Vergi Dairesi Müdürlerinin, Müdür Yardımcılarının ve Diğer Personelin Sorumlulukları
Vergi Daireleri Kuruluş ve Görevleri Yönetmeliği’nin 19, 20 ve 21. maddelerinde, Vergi Dairesi Müdürünün ve Vergi Müdürünün görev, yetki ve sorumlulukları belirlenmiştir. Bu maddelerde, vergi dairesi müdürlerinin, yönettikleri dairenin işleyişinden sorumlu oldukları ifade edilmiştir. Vergi Dairesi Müdür Yardımcıları ve Vergi Müdür Yardımcıları, bu sorumluluğu devralarak, ilgili birimlerin mevzuata uygun olarak faaliyet göstermelerini sağlamaktan sorumludur. Bu bağlamda, görevlerinin yerine getirilmemesi durumunda, vergi dairesi müdürüne karşı sorumlulukları söz konusudur.

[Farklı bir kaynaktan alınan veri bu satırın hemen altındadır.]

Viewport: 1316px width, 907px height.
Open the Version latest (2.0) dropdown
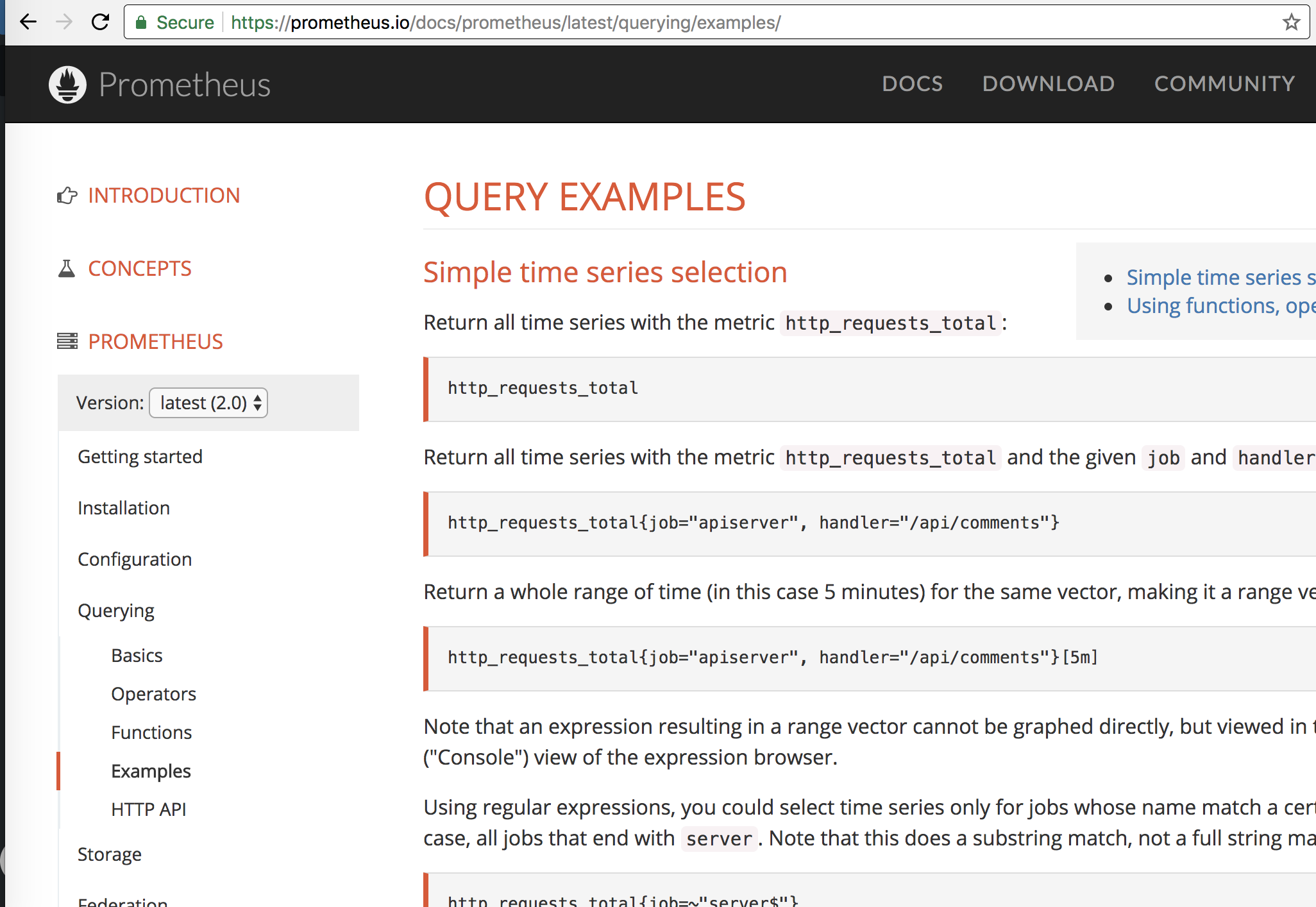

Vergi Dairesi Müdür Yardımcıları ve Vergi Müdür Yardımcılarının Görev ve Sorumlulukları başlıklı 22. maddede şu hüküm yer almıştır:
“Vergi dairesi müdür yardımcıları ve vergi müdür yardımcıları, kendilerine bağlı birimlerin iş ve işlemlerinin mevzuata uygun olarak ve zamanında yapılması ile görevlidirler. Sahip oldukları ve vergi dairesi müdürü ve vergi müdürü tarafından devredilen yetkileri iyiye kullanmamaktan, devrettiği yetkilerin iyiye kullanılmamasından ve görevlerinin mevzuata uygun ve zamanında yapılmamasından dolayı ilgililerle birlikte vergi dairesi müdürüne veya vergi müdürüne karşı sorumludurlar.”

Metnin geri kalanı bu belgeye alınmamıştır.